I have file1 that has several lines (tens) and a much longer file2 (~ 500,000 lines). The lines in each file are not identical, although there are a subset of the fields that are identical. I want to take fields 3-5 from each line in file1 and look for file2 for the same template (only these three fields, in the same order - in file2, they fall into fields 2-4). If a match is found, I want to delete the corresponding line from file1.
For example, file1:
2016-01-06T05:38:31 2016-01-06T05:23:33 2016006 120E A TM Current 2016-01-06T07:34:01 2016-01-06T07:01:51 2016006 090E B TM Current 2016-01-06T07:40:44 2016-01-06T07:40:41 2016006 080E A TM Alt 2016-01-06T07:53:50 2016-01-06T07:52:14 2016006 090E A TM Current 2016-01-06T08:14:45 2016-01-06T08:06:33 2016006 080E C TM Current
file2:
2016-01-06T07:35:06.87 2016003 100E C NN Current 0 2016-01-06T07:35:09.97 2016003 100E B TM Current 6303 2016-01-06T07:36:23.12 2016004 030N C TM Current 0 2016-01-06T07:37:57.36 2016006 090E A TM Current 399 2016-01-06T07:40:29.61 2016006 010N C TM Current 0
... (and for 500,000 lines)
So, in this case, I want to delete the fourth line of file1 (in place).

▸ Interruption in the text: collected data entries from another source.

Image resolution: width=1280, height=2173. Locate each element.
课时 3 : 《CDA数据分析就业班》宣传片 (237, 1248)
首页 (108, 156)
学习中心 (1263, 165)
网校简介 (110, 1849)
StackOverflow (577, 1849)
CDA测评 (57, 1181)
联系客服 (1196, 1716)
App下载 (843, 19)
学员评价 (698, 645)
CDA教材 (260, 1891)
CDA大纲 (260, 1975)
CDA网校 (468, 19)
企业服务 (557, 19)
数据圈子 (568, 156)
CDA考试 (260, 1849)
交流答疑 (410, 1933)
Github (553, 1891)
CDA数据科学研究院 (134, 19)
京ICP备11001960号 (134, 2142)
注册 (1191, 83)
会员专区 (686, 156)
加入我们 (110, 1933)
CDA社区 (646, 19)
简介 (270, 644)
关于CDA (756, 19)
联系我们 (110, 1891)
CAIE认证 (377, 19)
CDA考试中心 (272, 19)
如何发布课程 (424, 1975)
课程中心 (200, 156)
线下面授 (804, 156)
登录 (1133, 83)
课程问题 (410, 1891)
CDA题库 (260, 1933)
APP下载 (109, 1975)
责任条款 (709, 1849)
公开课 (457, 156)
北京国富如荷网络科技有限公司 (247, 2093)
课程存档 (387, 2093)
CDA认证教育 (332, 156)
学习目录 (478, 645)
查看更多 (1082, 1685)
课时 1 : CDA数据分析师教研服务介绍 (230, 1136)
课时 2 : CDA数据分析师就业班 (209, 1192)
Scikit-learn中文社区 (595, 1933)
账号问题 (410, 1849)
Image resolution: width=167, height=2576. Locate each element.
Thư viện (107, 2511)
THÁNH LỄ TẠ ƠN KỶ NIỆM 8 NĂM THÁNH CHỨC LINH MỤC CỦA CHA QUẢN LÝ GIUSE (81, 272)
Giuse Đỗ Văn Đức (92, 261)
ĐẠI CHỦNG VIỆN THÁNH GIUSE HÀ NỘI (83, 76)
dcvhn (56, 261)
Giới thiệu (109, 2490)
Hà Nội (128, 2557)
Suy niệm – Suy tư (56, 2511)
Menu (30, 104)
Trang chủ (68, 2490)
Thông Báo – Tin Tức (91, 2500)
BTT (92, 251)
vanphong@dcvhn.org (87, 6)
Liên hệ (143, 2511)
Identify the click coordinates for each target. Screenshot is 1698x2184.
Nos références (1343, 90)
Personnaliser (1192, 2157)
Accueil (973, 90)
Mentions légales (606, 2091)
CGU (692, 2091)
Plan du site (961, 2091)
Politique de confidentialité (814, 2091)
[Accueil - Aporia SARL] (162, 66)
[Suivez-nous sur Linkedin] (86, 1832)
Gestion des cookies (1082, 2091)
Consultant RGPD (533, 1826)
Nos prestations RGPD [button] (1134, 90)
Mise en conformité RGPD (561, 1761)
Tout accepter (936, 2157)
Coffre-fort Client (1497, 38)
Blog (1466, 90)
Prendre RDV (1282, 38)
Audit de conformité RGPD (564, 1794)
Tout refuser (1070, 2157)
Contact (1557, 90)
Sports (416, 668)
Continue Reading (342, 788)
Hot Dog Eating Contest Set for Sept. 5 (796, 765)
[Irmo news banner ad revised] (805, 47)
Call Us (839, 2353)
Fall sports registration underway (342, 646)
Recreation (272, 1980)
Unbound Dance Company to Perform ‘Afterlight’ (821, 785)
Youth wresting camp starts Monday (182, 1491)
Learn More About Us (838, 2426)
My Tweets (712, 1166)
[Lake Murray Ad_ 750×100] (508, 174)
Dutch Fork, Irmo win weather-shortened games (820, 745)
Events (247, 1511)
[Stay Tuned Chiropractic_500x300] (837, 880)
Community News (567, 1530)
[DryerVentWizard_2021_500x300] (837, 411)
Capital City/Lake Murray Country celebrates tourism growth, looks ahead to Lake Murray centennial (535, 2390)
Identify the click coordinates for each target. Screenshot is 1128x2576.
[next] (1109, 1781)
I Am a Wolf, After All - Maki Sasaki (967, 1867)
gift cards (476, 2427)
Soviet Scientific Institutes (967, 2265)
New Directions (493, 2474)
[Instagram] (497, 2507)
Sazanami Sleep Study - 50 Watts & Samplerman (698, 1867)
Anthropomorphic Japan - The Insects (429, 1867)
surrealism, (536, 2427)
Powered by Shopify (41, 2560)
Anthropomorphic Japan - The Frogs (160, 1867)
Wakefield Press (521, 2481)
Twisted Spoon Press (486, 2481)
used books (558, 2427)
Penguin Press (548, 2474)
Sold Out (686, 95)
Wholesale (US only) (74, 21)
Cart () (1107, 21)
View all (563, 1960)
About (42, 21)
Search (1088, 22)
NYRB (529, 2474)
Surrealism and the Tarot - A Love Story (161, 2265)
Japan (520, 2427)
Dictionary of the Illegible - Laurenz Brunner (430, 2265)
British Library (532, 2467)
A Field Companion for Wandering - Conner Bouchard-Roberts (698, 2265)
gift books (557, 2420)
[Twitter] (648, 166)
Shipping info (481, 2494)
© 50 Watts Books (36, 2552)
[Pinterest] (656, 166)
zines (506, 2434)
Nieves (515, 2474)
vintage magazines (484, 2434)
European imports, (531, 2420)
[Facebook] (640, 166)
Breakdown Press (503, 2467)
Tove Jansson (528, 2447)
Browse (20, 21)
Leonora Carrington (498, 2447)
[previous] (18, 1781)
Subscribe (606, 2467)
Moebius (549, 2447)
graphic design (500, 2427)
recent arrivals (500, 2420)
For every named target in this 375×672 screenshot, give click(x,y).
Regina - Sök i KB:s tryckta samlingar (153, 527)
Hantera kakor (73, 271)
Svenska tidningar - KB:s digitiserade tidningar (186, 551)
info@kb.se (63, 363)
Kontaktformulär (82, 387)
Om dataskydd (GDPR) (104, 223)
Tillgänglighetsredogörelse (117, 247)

Below find the lines that I want to delete:
grep "$(awk '{print $3,$4,$5}' file1)" file2
So one solution might be to pass this message to sed, but I donβt understand how to set the matching pattern to sed from a nested stream. And an internet search suggests that awk might possibly do all of this (or maybe sed or something else), so one wonders what a clean solution would look like.
In addition, speed is somewhat important because other processes may try to modify files during this process (I know that this can cause more complications ...). Matches will usually be found at the end of file2, and not at the beginning (in case there is a way to search for file2 from bottom to top).